With increasing regularity, Earth's oceans are the drop zones for incoming leftovers from space. 

For decades, Russian Progress resupply spacecraft loaded with tons of waste from the International Space Station (ISS) have been intentionally steered to reentries over the Pacific Ocean’s "spacecraft cemetery." Similarly, Northop Grumman's Cygnus cargo vehicles are filled with rubbish from the space station crew and ultimately ditched over the South Pacific.

 

In the past, other discarded orbiting facilities — such as Russia’s Mir space station and China’s Tiangong-1 prototype outpost — ended their lives over ocean waters. Then there’s the saga of America’s Skylab experimental station, which fell to Earth in 1979, with odds and ends scattering across the southern Australian coast.

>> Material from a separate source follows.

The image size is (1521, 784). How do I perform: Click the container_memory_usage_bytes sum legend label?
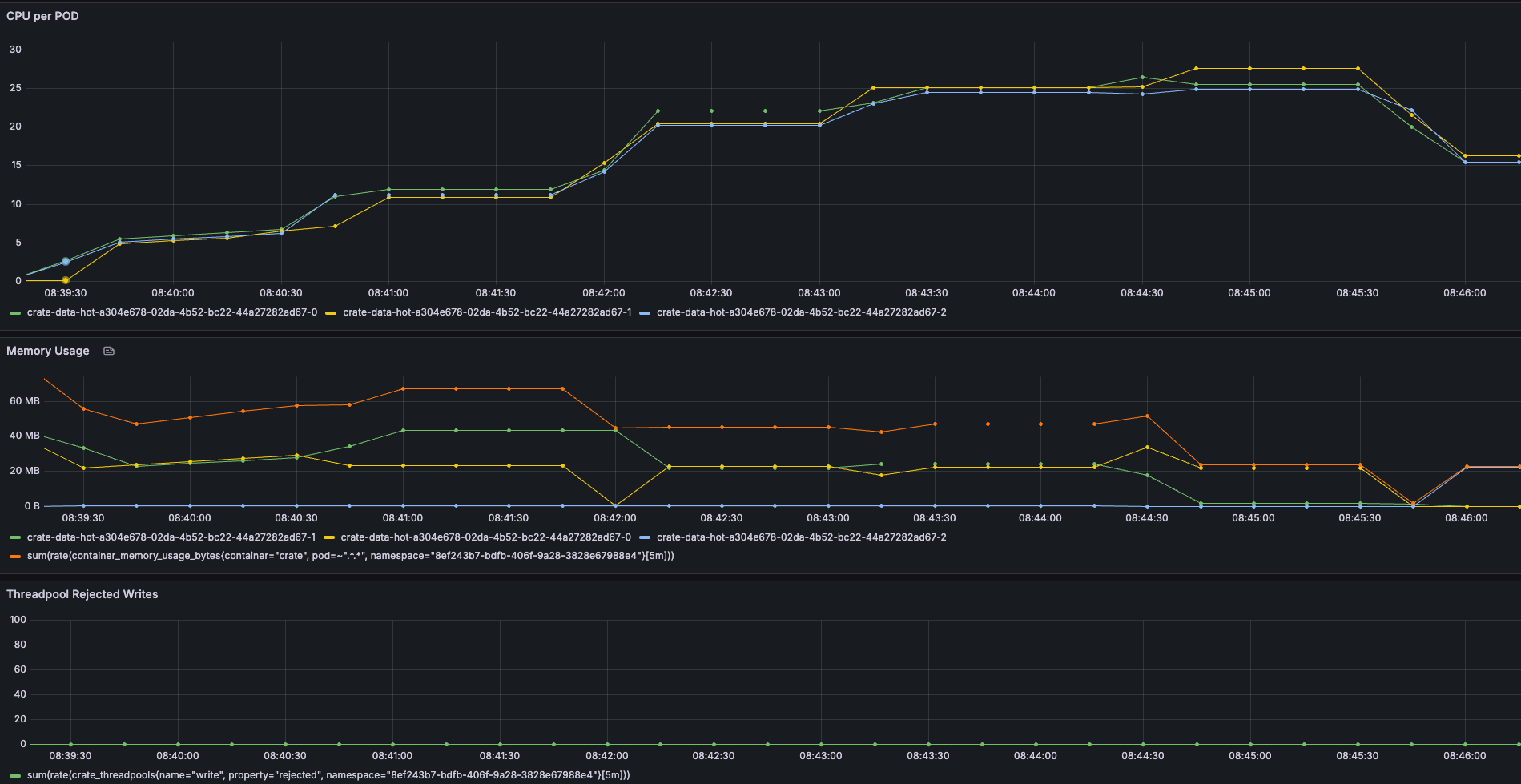[x=350, y=556]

And a huge piece of falling space junk will come back to Earth in the not-too-distant future — the nearly 500-ton ISS. The plan is to bring the ISS down in a controlled fashion over the South Pacific Oceanic Uninhabited Area, a region around Point Nemo formally known as "the oceanic pole of inaccessibility."

This remote sea setting is about 1,450 nautical miles (2,685 kilometers) from the nearest piece of dry land. The closest terra firm is Ducie Island, part of the Pitcairn Islands, to the north; Motu Nui, one of the Easter Islands, to the northeast; and Maher Island, part of Antarctica, to the south.
Is dumping space junk over Point Nemo a good idea? Or can we do better?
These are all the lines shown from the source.